Mais la parole lui est donnée depuis 15 ans, par des médias qui ont fait de lui un homme riche, qui se fout des pauvres, autant que les groupes médiatiques se foutent des accusations d’agressions sexuelles lancées contre lui.

Ni sa misogynie, ni son homophobie, ni son islamophobie, ni son révisionnisme, n’empêchent donc une direction de chaine d’information en continu comme BFM, de l’inviter.

Propulsé et financé par des journalistes irresponsables du service public comme Laurent Ruquier sur France 2, les milliardaires Bolloré sur CNews et feu Dassault au Figaro, l’homme sans programme, se retrouve ainsi repris, valorisé, légitimé, par d’autres médias aussi fainéants que complices, sans questions, ni critiques sur l’ignominie de son souhait d’expulser des millions de musulmans de France. Qu’importe le racisme, pourvu qu’on ait l’audience.

L’avis de Jean-Marie Le Pen devenu étalon du débat proposé par BFM jeudi 24 septembre dernier.
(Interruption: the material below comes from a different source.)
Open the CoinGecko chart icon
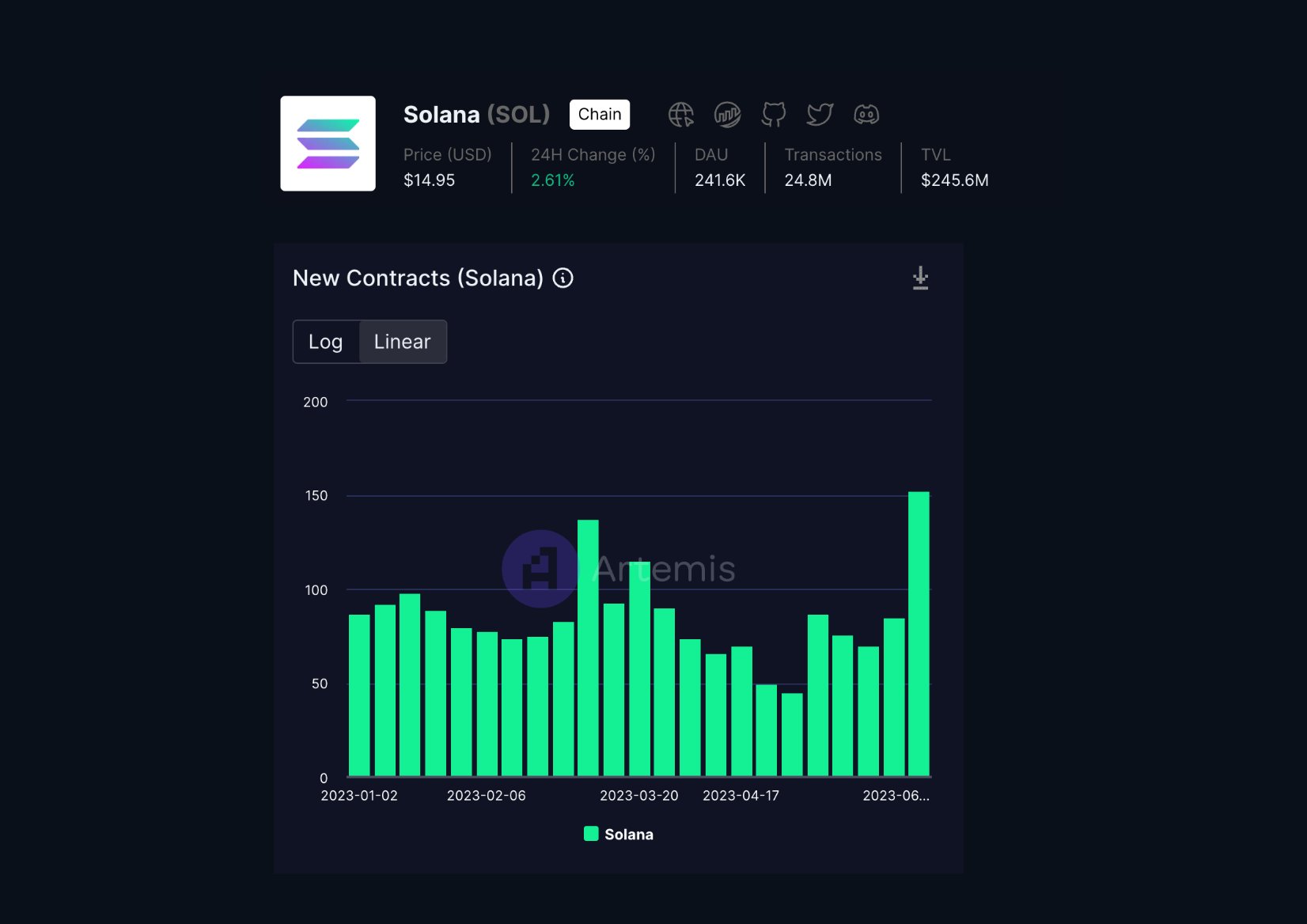The image size is (1307, 924). (x=727, y=115)
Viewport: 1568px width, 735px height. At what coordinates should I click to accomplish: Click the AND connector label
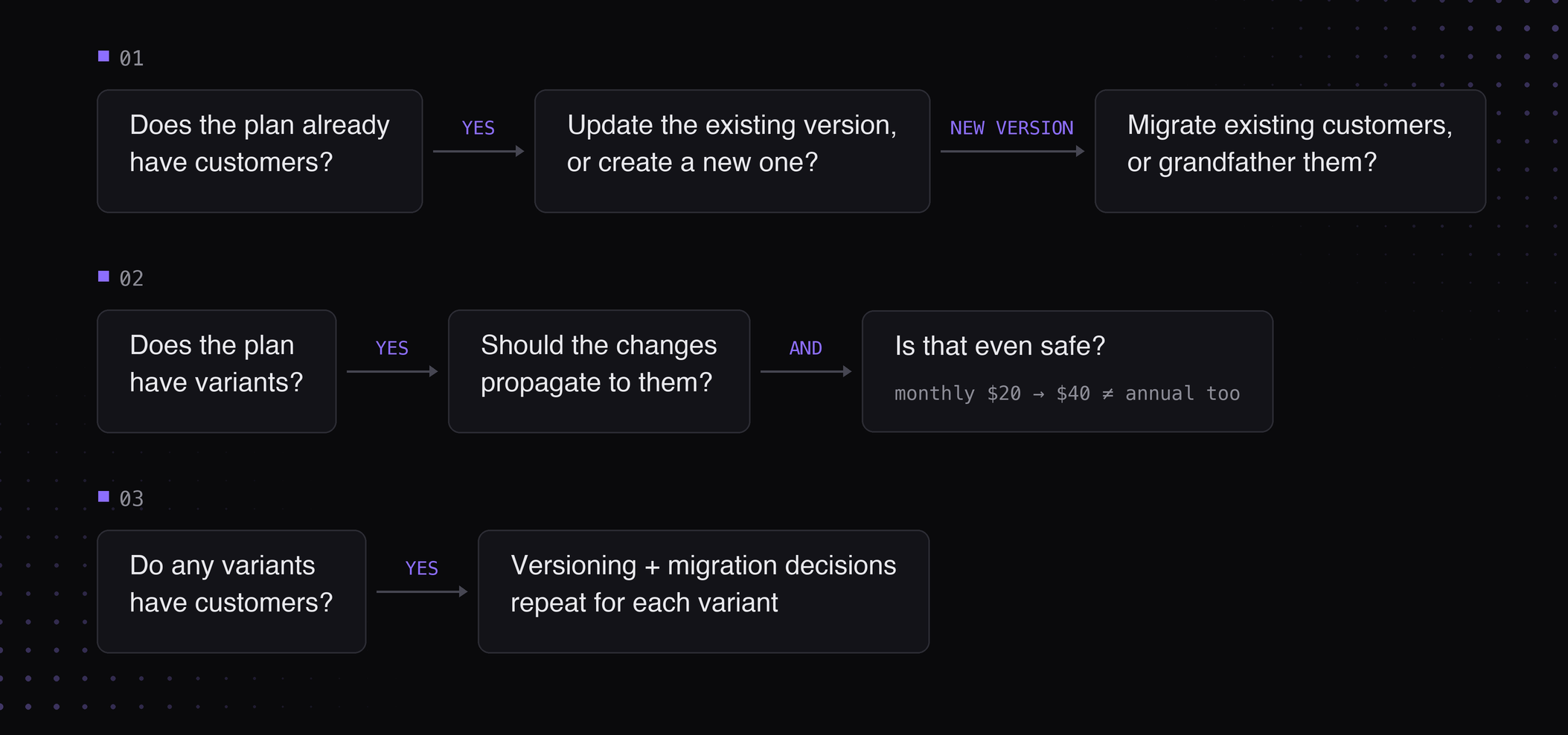coord(806,348)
Mais soit. En 2021, en France, ni sa misogynie, ni son homophobie, ni son islamophobie, ni son révisionnisme, n’empêchent donc une direction de chaine d’information en continu comme BFM, de l’inviter à une caricature de débat pour qu’il expose sa haine de l’islam, supposément à l’origine du déclin de de la France où 5,5 millions de personnes ont eu recours à l’aide alimentaire. Pour lui, la peur d’être « expropriée de leur propre pays », passe évidemment avant la faim.

Je ne voulais pas regarder ce débat, parce que je ne voulais pas qu’il existe.

Je ne voulais pas regarder ce débat, parce que je ne voulais pas qu’il existe. Parce que je ne voulais pas m’imaginer qu’une nouvelle fois, à une heure de grande écoute, des millions de Français se fassent humilier publiquement à cause des prénoms donnés à leurs enfants. Pas une fois repris sur sa xénophobie, le multirécidiviste a cependant été corrigé sur les chiffres de l’immigration et des exilés par la cellule fact-checking de BFM. L’honneur de la profession est sauf. On humilie l’humain, mais avec les bonnes statistiques.

La notification des 5 moments-clés du débat Mélenchon-Zemmour.

Dans le studio, aucune vérification nécessaire sur d’éventuelles propositions des deux participants à propos de notre système de santé. On préfère laisser parler de la pigmentation de la France de 2050, dans un temps où l’on recense plus de 100 000 morts d’une épidémie qui déchire les plaies d’une société où un Français sur cinq est en situation de pauvreté. Priorité au triptyque immigration, islam, insecurité dans une éditorialisation aussi complice qu’obsessionnelle.

L’insécurité et l’immigration ont occupé 52 minutes du temps, contre 14 petites minutes pour l’urgence climatique.

Le frisson à l’idée d’inviter le monstre médiatique n’a pas de conséquences sur les privilégiés de l’entre-soi journalistique. L’exaltation malsaine pèse beaucoup trop lourd dans la furie télévisuelle en comparaison à l’effroi ressenti par des milliers de concitoyens musulmans, devant un débat où l’insécurité et l’immigration ont occupé 52 minutes du temps, contre 14 petites minutes pour l’urgence climatique. « Notre maison brûle », les médias pyromanes regardent ailleurs.

En tant que journaliste, j’ai souvent honte de ma profession. En tant que Français musulman, j’ai aussi honte de certains élus de premier plan, qui dans la course présidentielle légitiment la position de candidat providentiel d’un homme dangereux en lui faisant face sur un plateau. Aucun mot pour celles et ceux sans idées qui tentent de courir après son idéologie nauséabonde non plus. On ne combat pas le racisme par sa participation à une émission de télévision. On ne combat pas un délit par des idées, mais devant les tribunaux.